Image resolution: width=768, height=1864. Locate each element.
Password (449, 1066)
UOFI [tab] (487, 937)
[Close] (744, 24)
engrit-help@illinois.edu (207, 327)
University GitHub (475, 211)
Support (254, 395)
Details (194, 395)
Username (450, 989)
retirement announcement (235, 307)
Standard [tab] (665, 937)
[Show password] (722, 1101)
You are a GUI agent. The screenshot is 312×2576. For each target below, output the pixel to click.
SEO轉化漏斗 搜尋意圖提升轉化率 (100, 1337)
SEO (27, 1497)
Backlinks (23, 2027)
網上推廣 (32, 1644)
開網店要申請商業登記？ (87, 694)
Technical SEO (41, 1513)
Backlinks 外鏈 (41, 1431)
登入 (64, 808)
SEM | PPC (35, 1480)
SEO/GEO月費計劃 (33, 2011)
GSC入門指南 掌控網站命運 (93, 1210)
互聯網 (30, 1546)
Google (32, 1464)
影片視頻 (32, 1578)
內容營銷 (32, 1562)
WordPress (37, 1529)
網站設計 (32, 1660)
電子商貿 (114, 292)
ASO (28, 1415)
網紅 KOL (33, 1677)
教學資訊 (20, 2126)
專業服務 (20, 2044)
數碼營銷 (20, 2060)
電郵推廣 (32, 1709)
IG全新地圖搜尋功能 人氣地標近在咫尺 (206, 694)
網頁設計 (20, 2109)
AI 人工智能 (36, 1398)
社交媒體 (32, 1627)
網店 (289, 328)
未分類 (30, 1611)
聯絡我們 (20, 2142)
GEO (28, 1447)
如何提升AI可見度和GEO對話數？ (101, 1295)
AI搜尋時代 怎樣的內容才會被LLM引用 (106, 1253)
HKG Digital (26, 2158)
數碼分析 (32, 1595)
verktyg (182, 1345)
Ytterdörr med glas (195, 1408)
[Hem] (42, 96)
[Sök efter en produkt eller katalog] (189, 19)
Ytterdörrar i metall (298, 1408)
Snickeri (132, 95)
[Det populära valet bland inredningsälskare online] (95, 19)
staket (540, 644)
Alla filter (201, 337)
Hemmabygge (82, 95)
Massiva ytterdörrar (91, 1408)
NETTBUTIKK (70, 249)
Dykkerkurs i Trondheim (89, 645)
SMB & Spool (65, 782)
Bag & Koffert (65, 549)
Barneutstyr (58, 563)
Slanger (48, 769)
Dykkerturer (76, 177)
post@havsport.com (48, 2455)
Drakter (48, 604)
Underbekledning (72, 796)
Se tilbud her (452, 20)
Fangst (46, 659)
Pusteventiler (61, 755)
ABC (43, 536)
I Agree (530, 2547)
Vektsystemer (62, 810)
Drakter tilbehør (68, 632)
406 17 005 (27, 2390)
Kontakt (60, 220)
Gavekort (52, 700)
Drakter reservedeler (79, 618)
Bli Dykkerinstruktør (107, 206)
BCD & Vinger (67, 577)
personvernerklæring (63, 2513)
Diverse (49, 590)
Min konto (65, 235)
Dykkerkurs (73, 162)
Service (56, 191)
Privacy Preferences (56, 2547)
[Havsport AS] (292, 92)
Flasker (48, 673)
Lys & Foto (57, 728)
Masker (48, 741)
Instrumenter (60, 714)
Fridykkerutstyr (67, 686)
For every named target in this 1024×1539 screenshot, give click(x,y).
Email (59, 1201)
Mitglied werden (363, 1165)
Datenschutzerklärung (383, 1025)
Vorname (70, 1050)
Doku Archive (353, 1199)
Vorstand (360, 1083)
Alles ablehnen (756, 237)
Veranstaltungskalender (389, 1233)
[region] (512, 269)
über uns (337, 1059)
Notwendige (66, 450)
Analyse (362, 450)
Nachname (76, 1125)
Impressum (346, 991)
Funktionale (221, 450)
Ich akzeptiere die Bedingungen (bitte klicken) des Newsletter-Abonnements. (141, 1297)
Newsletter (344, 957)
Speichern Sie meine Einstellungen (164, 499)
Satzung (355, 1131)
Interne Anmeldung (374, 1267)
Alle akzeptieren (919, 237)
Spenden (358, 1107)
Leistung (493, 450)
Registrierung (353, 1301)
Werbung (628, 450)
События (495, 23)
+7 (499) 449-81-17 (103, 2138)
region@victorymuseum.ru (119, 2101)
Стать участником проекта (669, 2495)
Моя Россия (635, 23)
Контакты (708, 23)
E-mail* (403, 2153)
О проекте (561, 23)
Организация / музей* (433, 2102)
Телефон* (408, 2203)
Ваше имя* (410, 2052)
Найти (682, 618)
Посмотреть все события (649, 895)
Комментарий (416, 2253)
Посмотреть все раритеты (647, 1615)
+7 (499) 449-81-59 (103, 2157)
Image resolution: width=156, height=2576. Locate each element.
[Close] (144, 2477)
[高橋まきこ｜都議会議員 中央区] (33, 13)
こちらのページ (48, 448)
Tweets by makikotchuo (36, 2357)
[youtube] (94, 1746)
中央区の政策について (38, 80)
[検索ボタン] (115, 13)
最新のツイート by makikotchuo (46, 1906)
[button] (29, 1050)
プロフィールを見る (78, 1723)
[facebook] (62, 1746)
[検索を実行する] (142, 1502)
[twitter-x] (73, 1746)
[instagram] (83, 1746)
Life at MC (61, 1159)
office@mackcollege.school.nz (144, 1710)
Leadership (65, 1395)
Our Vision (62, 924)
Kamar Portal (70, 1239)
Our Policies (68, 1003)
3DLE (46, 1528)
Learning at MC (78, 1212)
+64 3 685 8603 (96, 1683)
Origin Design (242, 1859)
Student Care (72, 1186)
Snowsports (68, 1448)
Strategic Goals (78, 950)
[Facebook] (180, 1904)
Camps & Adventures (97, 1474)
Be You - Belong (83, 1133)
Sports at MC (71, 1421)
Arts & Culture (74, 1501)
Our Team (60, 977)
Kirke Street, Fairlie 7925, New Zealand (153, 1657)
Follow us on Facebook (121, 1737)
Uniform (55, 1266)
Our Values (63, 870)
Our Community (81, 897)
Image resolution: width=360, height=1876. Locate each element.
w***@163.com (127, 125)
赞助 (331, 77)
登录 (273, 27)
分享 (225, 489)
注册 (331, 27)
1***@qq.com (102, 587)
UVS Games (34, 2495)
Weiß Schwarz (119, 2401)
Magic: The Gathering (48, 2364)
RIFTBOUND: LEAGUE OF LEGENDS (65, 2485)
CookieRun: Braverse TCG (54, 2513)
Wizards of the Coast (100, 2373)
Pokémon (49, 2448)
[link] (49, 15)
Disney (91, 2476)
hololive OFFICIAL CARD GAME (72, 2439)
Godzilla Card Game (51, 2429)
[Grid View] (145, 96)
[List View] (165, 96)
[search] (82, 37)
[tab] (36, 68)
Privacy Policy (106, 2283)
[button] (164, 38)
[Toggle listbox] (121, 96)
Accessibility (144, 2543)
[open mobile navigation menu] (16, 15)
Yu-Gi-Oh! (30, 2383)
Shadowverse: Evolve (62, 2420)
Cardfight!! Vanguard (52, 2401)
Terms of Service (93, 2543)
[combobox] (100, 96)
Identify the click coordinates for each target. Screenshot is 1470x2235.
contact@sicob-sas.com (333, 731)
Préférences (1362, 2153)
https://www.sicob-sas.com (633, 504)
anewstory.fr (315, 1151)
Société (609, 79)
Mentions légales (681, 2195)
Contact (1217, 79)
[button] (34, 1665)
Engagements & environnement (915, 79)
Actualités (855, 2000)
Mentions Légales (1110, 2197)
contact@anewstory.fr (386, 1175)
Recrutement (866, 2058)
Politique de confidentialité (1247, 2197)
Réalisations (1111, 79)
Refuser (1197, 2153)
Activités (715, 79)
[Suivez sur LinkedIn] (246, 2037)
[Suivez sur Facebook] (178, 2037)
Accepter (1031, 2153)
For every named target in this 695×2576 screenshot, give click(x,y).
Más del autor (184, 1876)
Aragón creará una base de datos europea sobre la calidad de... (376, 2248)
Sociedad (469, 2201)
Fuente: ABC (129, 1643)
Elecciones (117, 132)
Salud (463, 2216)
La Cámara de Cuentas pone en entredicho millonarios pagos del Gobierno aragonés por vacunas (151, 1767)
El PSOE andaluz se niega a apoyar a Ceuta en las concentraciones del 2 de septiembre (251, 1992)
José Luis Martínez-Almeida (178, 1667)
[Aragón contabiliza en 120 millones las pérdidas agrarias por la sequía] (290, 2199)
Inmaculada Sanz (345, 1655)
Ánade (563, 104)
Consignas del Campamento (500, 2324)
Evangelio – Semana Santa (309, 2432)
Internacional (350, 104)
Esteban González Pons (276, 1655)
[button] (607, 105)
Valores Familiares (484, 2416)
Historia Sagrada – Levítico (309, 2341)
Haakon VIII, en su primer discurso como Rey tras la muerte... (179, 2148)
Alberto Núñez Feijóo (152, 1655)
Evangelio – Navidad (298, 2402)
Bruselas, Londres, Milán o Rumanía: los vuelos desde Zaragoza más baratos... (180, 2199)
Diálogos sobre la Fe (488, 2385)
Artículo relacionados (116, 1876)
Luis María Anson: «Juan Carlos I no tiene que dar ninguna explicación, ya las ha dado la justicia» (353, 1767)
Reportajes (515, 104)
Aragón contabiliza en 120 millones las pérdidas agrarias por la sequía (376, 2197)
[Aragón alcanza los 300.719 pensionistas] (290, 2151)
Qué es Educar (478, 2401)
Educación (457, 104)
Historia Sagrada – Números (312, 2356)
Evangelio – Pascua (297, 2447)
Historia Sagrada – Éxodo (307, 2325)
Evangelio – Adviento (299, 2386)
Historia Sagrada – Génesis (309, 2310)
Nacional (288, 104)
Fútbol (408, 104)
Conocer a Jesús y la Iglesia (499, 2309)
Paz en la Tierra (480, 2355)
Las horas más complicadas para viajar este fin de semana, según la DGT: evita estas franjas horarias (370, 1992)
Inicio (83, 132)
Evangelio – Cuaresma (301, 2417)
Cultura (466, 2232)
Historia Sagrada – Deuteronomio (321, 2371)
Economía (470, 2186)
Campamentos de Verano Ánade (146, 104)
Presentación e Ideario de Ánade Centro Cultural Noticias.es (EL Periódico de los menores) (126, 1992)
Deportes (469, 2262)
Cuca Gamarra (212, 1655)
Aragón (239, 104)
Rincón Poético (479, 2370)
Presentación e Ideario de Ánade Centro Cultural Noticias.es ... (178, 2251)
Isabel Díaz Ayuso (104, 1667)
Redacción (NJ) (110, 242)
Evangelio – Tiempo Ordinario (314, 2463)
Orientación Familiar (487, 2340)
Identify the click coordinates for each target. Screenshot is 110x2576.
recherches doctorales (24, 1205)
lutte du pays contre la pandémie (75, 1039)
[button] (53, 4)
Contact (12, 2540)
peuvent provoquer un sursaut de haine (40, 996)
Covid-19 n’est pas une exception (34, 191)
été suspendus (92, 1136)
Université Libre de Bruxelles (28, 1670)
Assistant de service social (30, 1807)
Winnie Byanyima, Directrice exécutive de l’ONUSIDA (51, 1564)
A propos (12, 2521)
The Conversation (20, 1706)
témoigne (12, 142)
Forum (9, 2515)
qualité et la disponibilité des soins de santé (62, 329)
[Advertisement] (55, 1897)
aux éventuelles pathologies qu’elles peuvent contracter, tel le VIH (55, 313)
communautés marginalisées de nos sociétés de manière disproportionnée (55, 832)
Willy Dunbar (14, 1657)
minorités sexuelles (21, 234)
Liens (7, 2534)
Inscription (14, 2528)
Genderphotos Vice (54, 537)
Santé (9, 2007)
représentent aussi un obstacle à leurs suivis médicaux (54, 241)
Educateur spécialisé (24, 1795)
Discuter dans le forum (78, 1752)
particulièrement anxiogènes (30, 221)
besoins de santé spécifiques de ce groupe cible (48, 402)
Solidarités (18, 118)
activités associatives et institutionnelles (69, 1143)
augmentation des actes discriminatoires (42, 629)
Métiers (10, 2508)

## What needs to be done
From the first line of the listing above through the line that contains "開網店要申請商業登記？ (87, 694)", set down each line without alteration, and nothing else.

## Solution below
Image resolution: width=768, height=1864. Locate each element.
Password (449, 1066)
UOFI [tab] (487, 937)
[Close] (744, 24)
engrit-help@illinois.edu (207, 327)
University GitHub (475, 211)
Support (254, 395)
Details (194, 395)
Username (450, 989)
retirement announcement (235, 307)
Standard [tab] (665, 937)
[Show password] (722, 1101)
You are a GUI agent. The screenshot is 312×2576. For each target below, output the pixel to click.
SEO轉化漏斗 搜尋意圖提升轉化率 (100, 1337)
SEO (27, 1497)
Backlinks (23, 2027)
網上推廣 (32, 1644)
開網店要申請商業登記？ (87, 694)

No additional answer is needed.